And yet: Forth does have a valid and useful niche, in embedded systems, and it is a fascinating language, one well worth studying. But I don't think it's a coincidence that none of the software that people use everyday (other than very low-level stuff like e.g. the boot proms) on their computers is written in Forth.

Here's a challenge: I would really love to see someone write a full-featured web browser (at the level of a Firefox, Chrome or Safari) in Forth. You can do that in C, C++, Java, Python, and probably in dozens of other languages I could name. The beauty of this problem is that you can't go and bitch that you shouldn't have to support something like (say) CSS or embedded video because you think it's unnecessary; it's part of the problem domain and you don't get to complain about it. I think that any web browser that anyone attempted to write in Forth (without local variables, naturally!) would never get finished. But maybe I'm wrong, and I just haven't reached Forthlightenment yet. If so, prove me wrong.

pauldirac137 · on Sept 11, 2010

I've re-read the article, and now I think it's even more fantastic than I did at first. There are just so many deep insights in it, I'm in awe. Kudos to the author. I especially like this statement:

"Because you need superhuman abilities to work without layers."

The extreme Forth approach described in the article is all about doing away with all abstraction layers and optimizing everything at all layers simultaneously as much as possible, much like (brilliant analogy from the article) bacteria optimize every base pair in their DNA. But humans _don't_ optimize every base pair in their DNA. The author didn't pursue this, so I will, because it's important: humans don't do this because you couldn't evolve a system anywhere near as complex as a human _without_ having abstraction layers and the (unfortunate) lack of optimality that this entails. The layers mean that the subsystems can evolve in a reasonably independent fashion (like software engineers not needing to change the hardware), but you sacrifice ultimate optimality for that. It's a worthwhile trade-off: you get scalability. With extreme-Forth you don't, which is why Forth programs solve small-scale problems, and Forth programmers simply avoid large-scale problems (or on a bad day, whine about how those large-scale problems shouldn't exist, yadda yadda). Again, I point to my web browser problem; you may think that CSS is completely unnecessary, but it's a layer that makes life easier for people who do not have the time or expertise to optimize software or hardware, so it's part of the problem domain, deal with it! Gimme my abstraction layers!

Seriously, I've seen Chuck Moore quoted as saying that we shouldn't name constants but use raw (magic) numbers instead, because by naming them we throw away valuable information that could be used for optimization. That is serious layer-hatred going on there.

I personally am interested in stack languages for a completely different reason: stacks allow you to compose functions in a way that is much more cumbersome without a stack, and I think that's neat. Not world-shaking, but neat. I like to have the option to use local variables if that's the natural way to decompose the problem (an expression graph, as the article describes) and use the stack if _that's_ the natural way to decompose the problem (expression trees). Why have only one tool in your toolbox when you can have two?

jacquesm · on Sept 11, 2010

Hey Paul, thank you for those two super comments. I have some experience with stack languages as well, wrote my own little forth a long time ago and just posted a comment which (while much shorter than yours) tries to defend forths 'raison d'etre' as being limited to embedded systems, bootstrapping new hardware and pretty much nothing else.

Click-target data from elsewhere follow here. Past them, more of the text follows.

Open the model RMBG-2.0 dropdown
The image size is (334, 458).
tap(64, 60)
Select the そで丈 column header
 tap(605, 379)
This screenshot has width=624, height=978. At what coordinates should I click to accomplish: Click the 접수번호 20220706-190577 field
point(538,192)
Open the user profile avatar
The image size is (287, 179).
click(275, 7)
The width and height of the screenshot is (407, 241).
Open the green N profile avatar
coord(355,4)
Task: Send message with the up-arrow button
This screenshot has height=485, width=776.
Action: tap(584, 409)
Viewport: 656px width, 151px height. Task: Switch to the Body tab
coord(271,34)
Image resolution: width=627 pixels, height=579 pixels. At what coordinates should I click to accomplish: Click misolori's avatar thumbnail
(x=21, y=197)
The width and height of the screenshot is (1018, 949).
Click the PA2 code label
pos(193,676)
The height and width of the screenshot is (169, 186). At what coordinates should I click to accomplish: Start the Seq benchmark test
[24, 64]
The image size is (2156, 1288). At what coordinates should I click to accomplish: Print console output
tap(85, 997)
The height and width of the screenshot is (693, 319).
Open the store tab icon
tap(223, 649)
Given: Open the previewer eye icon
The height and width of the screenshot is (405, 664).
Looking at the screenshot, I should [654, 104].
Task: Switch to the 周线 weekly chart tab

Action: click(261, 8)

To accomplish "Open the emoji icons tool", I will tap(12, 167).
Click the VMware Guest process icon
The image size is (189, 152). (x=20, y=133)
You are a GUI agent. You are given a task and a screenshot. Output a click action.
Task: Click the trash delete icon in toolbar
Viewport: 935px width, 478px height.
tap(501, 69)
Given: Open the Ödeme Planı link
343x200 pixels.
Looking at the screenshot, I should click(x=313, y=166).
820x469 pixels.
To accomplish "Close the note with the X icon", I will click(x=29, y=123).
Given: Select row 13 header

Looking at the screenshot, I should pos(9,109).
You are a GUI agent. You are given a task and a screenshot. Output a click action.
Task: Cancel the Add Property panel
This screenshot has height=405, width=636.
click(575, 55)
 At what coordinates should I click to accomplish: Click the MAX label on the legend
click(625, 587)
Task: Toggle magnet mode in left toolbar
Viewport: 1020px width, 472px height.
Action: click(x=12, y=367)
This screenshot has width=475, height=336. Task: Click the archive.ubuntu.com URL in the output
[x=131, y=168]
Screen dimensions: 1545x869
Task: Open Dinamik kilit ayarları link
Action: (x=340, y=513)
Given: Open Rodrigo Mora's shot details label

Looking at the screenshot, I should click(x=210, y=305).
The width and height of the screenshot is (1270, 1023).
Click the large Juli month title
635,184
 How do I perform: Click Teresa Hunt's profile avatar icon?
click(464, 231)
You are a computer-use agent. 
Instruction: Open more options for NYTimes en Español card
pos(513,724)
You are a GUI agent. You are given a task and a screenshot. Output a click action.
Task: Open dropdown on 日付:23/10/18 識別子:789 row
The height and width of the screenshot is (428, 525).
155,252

The forth zealots are running out of steam very quickly when the programs and data structures get more complex, I've yet to see a program in forth longer than a few hundred lines (though I'm sure they exist).

If anybody ever wrote a bookkeeping system in Forth then I'm not aware of it. (and if they did it probably deals with whole dollar values only and is limited to a certain turnover).

Once long ago I worked on a project that contained the 'NOVIX', then brand spanking new and top of the line, a high level language directly executed on a chip.

The project started off really well, it contained a PC component and an embedded component, the other programmer was to write some image processing software for the NOVIX chip and it would output a high level representation of the image sensor data through the bus to the 386 which would do the presentation.

In the end I wrote the image processing code as well simply because the problem was too hard to solve in forth in a reasonable time, so we would simply pump raw image data across the bus (fortunately we had enough bandwidth for that).

The time to write the image processing component in C was exactly a single day.

Forth is at the other end of expressiveness compared to most languages, if the language matches your problem well it's amazingly compact and short, but if there is an impedance mismatch between the language and the problem at hand then you may very well end up in trouble you can not get out of. There are only so many DUPs and ROT3s you can see before your eyes glaze over, and even if local variables help they are not going to solve the underlying problem that Forth tends to force the programmer and the problem to adapt to Forth rather than the other way around.

Edit: Another thing I really like about Forth besides it being such a tiny core is the fact that any program in Forth is essentially a DSL.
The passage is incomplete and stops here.